# WHAT IS BEING ASKED
Print back every record below, exactly as it stands.
BEGIN GIVEN RECORDS
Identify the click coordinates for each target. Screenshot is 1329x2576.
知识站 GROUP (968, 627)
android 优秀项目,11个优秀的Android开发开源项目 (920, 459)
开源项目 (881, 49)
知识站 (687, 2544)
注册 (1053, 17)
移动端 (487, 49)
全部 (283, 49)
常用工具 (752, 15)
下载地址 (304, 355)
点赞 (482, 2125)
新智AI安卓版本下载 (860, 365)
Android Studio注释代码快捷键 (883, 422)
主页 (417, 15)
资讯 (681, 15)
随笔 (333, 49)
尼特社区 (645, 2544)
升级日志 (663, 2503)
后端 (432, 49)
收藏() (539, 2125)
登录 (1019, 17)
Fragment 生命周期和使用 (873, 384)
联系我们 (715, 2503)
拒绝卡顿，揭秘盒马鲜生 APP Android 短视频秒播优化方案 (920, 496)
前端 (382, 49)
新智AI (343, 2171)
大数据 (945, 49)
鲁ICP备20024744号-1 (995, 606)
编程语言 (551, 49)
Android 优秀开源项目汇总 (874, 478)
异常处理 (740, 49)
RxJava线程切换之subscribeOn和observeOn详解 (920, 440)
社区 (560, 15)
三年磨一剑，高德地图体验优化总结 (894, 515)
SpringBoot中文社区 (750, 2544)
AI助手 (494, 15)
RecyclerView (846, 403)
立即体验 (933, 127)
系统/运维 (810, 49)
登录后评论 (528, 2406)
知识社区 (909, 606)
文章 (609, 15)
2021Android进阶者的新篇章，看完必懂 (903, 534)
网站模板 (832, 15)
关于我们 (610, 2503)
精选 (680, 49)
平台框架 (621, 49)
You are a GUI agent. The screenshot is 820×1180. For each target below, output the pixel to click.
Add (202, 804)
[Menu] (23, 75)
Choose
END GIVEN RECORDS
# FINISHED EXERCISE
Identify the click coordinates for each target. Screenshot is 1329x2576.
知识站 GROUP (968, 627)
android 优秀项目,11个优秀的Android开发开源项目 (920, 459)
开源项目 (881, 49)
知识站 (687, 2544)
注册 (1053, 17)
移动端 (487, 49)
全部 (283, 49)
常用工具 (752, 15)
下载地址 (304, 355)
点赞 (482, 2125)
新智AI安卓版本下载 (860, 365)
Android Studio注释代码快捷键 (883, 422)
主页 (417, 15)
资讯 (681, 15)
随笔 (333, 49)
尼特社区 (645, 2544)
升级日志 (663, 2503)
后端 (432, 49)
收藏() (539, 2125)
登录 (1019, 17)
Fragment 生命周期和使用 (873, 384)
联系我们 (715, 2503)
拒绝卡顿，揭秘盒马鲜生 APP Android 短视频秒播优化方案 (920, 496)
前端 (382, 49)
新智AI (343, 2171)
大数据 (945, 49)
鲁ICP备20024744号-1 (995, 606)
编程语言 (551, 49)
Android 优秀开源项目汇总 (874, 478)
异常处理 (740, 49)
RxJava线程切换之subscribeOn和observeOn详解 (920, 440)
社区 (560, 15)
三年磨一剑，高德地图体验优化总结 (894, 515)
SpringBoot中文社区 (750, 2544)
AI助手 (494, 15)
RecyclerView (846, 403)
立即体验 (933, 127)
系统/运维 (810, 49)
登录后评论 (528, 2406)
知识社区 (909, 606)
文章 (609, 15)
2021Android进阶者的新篇章，看完必懂 (903, 534)
网站模板 (832, 15)
关于我们 (610, 2503)
精选 (680, 49)
平台框架 (621, 49)
You are a GUI agent. The screenshot is 820×1180. For each target below, output the pixel to click.
Add (202, 804)
[Menu] (23, 75)
Choose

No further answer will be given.